• [Consigne 1]: Selon le texte sur les émotions et les images, pourquoi serait-ce une erreur de vouloir écarter les émotions de la sphère politique ? Répondez en une à trois phrases.
• [Consigne 2]: Écrivez la suite du texte sur les émotions et les images en partant de sa dernière phrase.

Il en est des émotions comme des images. Maurice Merleau-Ponty avait bien constaté ceci dans les années 60 : pour une bonne part de la pensée philosophique, « l’image est mal famée », disait-il. Il se référait à l’héritage, encore très vivace et quelquefois tyrannique, de Platon : l’image en général, ce ne serait ni plus ni moins que l’illusion, l’apparence, l’erreur, la croyance, la manipulation, etc. Toute vérité, dans cette optique-là, se construirait contre l’image. Je considère, de façon aristotélicienne, que les choses sont plus complexes que cela : à la fois plus concrètes et plus nuancées. Nous sommes, bien sûr, environnés et presque étouffés par des images qui nous mentent et nous manipulent. Mais cela ne dit rien de l’image en général, cela ne fait que constater la désastreuse valeur d’usage à laquelle les images sont le plus souvent soumises. C’est la même chose avec le langage : le langage n’est pas menteur en soi, ce sont les discours qui mentent. A la même époque, la langue allemande de Joseph Goebbels est menteuse, pas celle de Walter Benjamin ! Eh bien, c’est encore la même chose avec les émotions. Ce qui doit être critiqué, c’est un certain usage - voire un certain marché médiatique - des émotions. On se tromperait à vouloir liquider « les émotions » de la sphère politique parce qu’elles sont manipulées ou manipulables. Faire de la politique en croyant éliminer l’élément émotionnel sous prétexte que les émotions forment le matériau principal des populismes, c’est comme entretenir une relation avec quelqu’un en voulant éliminer l’amour sous prétexte que la pornographie a déjà fait son trivial marché… Ce que je veux dire, c’est qu’on ne doit pas abandonner à son ennemi politique ces choses aussi précieuses et aussi profondes - anthropologiquement parlant - que sont les images ou les émotions. Il faut les repenser à travers de nouvelles valeurs d’usage.

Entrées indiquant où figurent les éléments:
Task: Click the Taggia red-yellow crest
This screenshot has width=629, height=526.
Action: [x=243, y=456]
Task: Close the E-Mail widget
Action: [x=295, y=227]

• [Réponse attendue 1]: Le fait que les émotions soient manipulées ou manipulables ne dit rien d'elles en général : ce qui doit être critiqué, c'est un certain usage, voire un certain marché médiatique, des émotions. Ce sont en outre des choses précieuses et profondes, anthropologiquement parlant, qu'on ne doit pas abandonner à son ennemi politique ; il faut plutôt les repenser à travers de nouvelles valeurs d'usage.

• [Réponse attendue 2]:
- Une révolte par les larmes est-elle possible ? Eisenstein liait, selon vous, émancipation politique et romantisme…

Évidemment cela ne suffit pas. C’est pour cela que je vous ai parlé tout à l’heure de la nécessité de porter plainte au-delà du seul fait de se plaindre. Maintenant, je n’emploierais pas la catégorie du « romantisme » comme un style artistique susceptible d’être dépassé, comme dans le schéma des « régimes » proposé par Jacques Rancière. La lecture de Freud et de Warburg m’a convaincu que, dans la sphère des cultures et des actions humaines, rien n’est obsolète : tout est survivant. Tous les problèmes se reposent à nouveaux frais mais à partir de répétitions, de mémoires enfouies, de retours du refoulé… Il y a donc un « romantisme révolutionnaire » très actuel, qui porte en lui, certainement, quelque part, la mémoire de ces enthousiasmes profonds que l’on trouve chez Eisenstein, Brecht, Benjamin ou Ernst Bloch… L’heure semble être au pessimisme, je le sais bien. Mais Benjamin disait ceci, qui est tellement précieux et porteur de futur : « Organiser le pessimisme signifie… dans l’espace de la conduite politique… découvrir un espace d’images… ». À nous de le découvrir, cet « espace d’images », et, surtout, d’en faire bon usage.

Par Catherine Calvet et Cécile Daumas - Libération - 1er septembre 2016 / Extrait du « Cuirassé Potemkine » d’Eisentein - 1925 - Photo Goskino-Mosfilm


[1Musée Jeu de Paume, du 18 octobre 2016 au 15 janvier 2017, Paris.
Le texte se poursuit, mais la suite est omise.